- [Exercise data]:
-- Opening Marker --

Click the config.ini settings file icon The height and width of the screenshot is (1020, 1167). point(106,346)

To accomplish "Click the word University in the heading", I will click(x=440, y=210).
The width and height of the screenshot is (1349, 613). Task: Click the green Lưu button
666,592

-- Closing Marker --
-- Opening Marker --

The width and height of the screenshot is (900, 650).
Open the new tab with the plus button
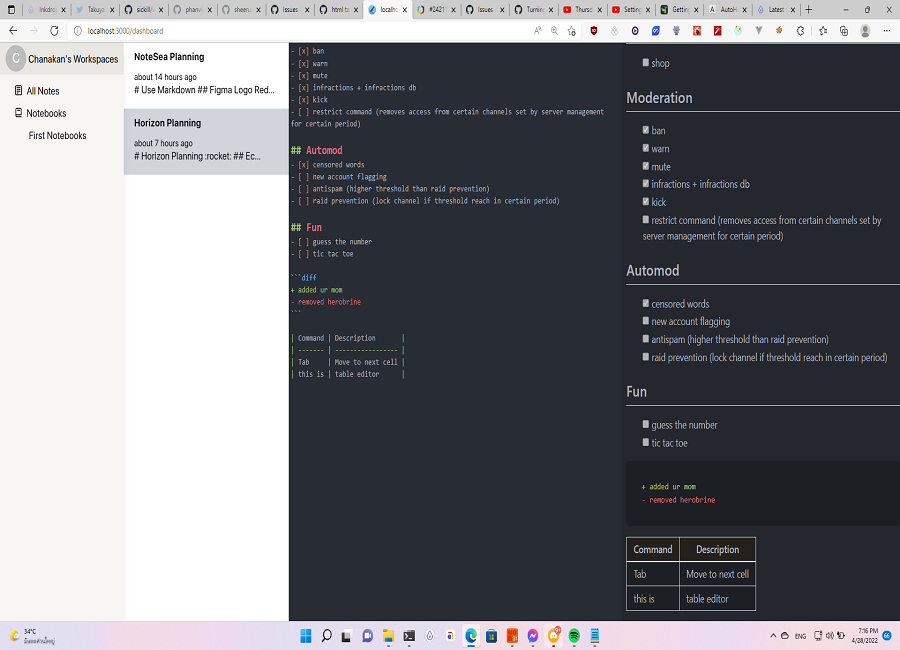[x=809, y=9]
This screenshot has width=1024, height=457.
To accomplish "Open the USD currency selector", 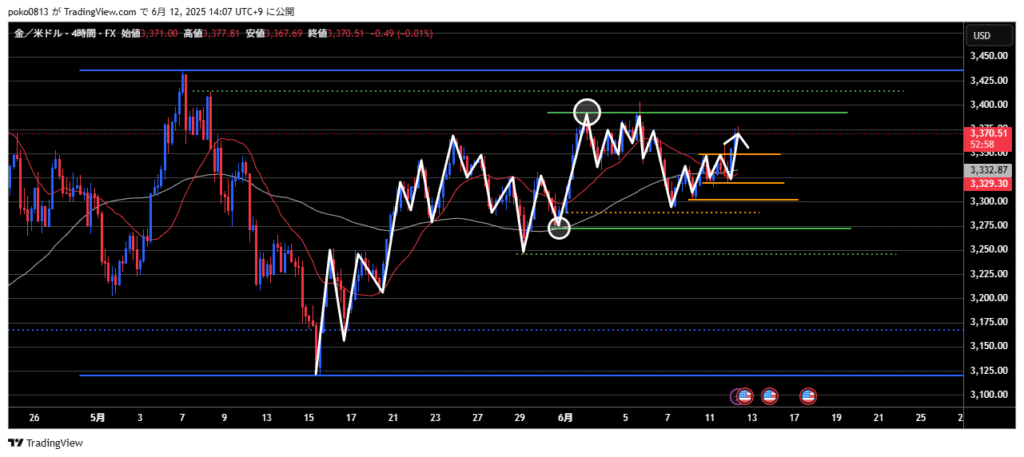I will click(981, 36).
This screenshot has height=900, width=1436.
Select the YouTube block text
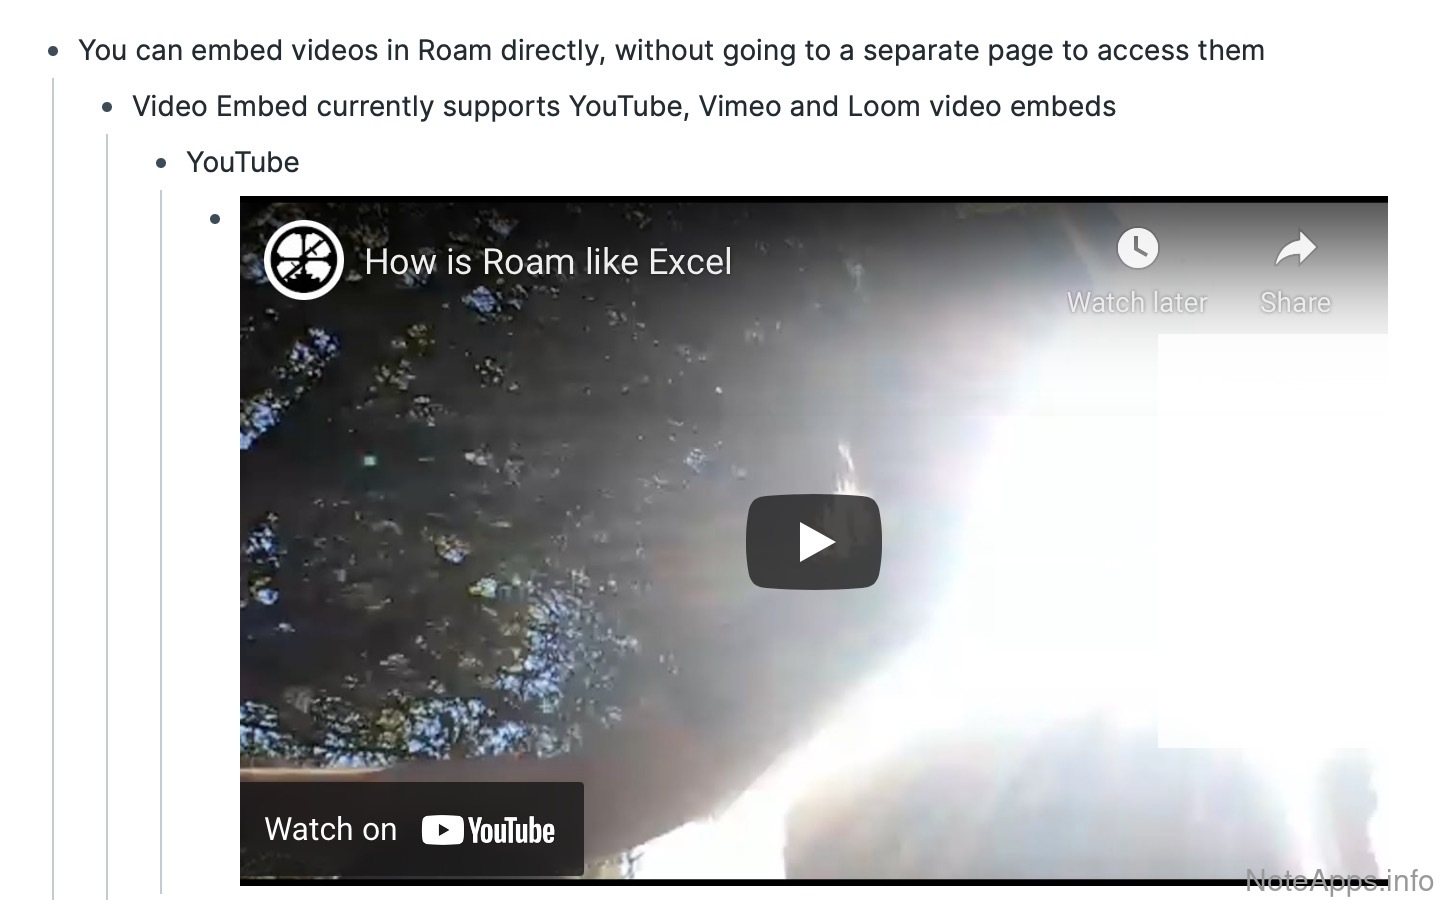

-- Closing Marker --
-- Opening Marker --

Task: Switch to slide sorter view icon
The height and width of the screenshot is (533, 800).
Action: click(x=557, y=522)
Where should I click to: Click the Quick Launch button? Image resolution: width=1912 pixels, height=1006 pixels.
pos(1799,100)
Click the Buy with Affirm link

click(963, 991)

-- Closing Marker --

- [Problem details]:
Search the listing for the string "This". Copy each line where it turns up.

- [Task output]:
This screenshot has width=1024, height=457.
This screenshot has height=900, width=1436.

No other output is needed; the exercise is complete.